I think users (like me) will expect that the default behavior of the algorithm, especially as simple as a logistic regression, is to work out of the box and provide a reasonnable fit with the default hyperparameters.

I don't think you can expect a default that is not scaled to work well across the board for users. More generally I don't think you can expect a good default for this full stop. These parameters must be tuned and the tuning should not be affected by sample size.

I agree with both. I think scale_penalty_with_samples = true is the better default. However, currently the default lambda = 1 means rather strong regularisation when the input is (close to) standardised, which may be the most common case (see below). In this case, users usually have to change lambda to avoid underfitting. We could also set the default to lambda = 1e-8 (or some other small value), with the argument that it basically doesn't affect the unregularised solution in the non-separable case while still avoiding runaway solutions in the separable case. Users would usually have to deal with overfitting.

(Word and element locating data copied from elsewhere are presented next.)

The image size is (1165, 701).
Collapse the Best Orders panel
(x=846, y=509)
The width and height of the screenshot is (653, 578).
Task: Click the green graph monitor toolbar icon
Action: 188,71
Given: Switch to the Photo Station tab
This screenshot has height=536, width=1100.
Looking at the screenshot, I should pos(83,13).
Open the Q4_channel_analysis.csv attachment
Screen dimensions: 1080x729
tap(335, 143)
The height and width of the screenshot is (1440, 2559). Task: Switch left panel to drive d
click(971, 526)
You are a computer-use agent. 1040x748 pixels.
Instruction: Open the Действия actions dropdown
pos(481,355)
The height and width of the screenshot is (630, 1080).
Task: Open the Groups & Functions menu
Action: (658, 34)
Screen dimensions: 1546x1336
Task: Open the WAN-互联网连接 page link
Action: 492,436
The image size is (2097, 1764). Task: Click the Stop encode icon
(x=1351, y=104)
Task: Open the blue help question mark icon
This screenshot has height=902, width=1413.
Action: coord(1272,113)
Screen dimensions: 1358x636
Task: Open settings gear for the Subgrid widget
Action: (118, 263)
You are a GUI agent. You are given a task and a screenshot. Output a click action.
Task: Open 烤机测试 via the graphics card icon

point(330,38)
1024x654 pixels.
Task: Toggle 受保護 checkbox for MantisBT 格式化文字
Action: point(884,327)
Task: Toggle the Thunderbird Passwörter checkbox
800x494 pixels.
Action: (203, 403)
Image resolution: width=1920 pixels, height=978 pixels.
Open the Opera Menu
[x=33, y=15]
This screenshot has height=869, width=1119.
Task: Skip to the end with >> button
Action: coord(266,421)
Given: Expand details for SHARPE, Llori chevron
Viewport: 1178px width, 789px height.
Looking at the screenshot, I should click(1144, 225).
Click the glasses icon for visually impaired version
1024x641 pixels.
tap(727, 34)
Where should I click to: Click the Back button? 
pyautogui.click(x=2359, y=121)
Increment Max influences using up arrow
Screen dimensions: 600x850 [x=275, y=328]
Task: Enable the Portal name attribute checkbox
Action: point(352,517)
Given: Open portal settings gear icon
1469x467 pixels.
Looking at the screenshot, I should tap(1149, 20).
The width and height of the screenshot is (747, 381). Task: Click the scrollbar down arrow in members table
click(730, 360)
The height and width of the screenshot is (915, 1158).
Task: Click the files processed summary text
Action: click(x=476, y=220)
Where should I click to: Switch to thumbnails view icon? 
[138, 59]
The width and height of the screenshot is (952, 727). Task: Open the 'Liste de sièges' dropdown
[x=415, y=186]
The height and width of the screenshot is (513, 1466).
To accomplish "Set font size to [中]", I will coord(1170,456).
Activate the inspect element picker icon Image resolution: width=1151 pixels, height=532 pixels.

So, if we have good evidence that 1) (close to) standardised input is the most common case and 2) the majority of users perceives (potentially) overfitting as a more reasonable fit than (potentially) underfitting, I would argue for lowering the default lambda.

---

If we write the solution of logistic regression as $\theta = \beta \tilde\theta$, where $|\tilde\theta|_2 = 1$, assume perfect separability and uncorrelated predictors with mean 0 and variance 1, therefore roughly $y_i\tilde\theta'x_i \approx 1$, we can find $\beta$ by minimising $\log(1 + \exp(-\beta)) + \frac{\lambda}2\beta^2$. For $\lambda = 1$ the solution is approximately $\beta \approx 0.8$ and therefore the prediction for the correct class approximately $1/(1 + \exp(-\beta)) \approx 0.7$. This looks heavily regularised for a separable problem. For lambda = 1e-8 the prediction for the correct class would be basically 1.

[tlienart]

Thanks, I like this suggestion

[olivierlabayle]

Also agree, why not completely lambda=0 which is vanilla logistic regression?

[jbrea]

why not completely lambda = 0

We could do this. I just don't like too much the fact that, in the separable case, the solution would have infinite norm, $|\theta|_2 = \infty$, which is never reached by any optimiser, obviously. Therefore I would prefer the default to be at least lambda = eps().

[tlienart]

Thanks both for the discussion, default set to eps(), patch release under way.

[ablaom]

@tlienart This is breaking, no? I think we need a breaking (minor) release not a patch. Or am I missing something?

[tlienart]

Ok, would you mind doing it? Thanks!

Done! https://github.com/JuliaAI/MLJLinearModels.jl/commit/5bb7c6de3cfba78eeaab2e1efe851e8c4ef1fd4e#commitcomment-80390857

[ablaom]

Thanks @tlienart. I'm making a PR to General to yank 0.6.5 from the registry.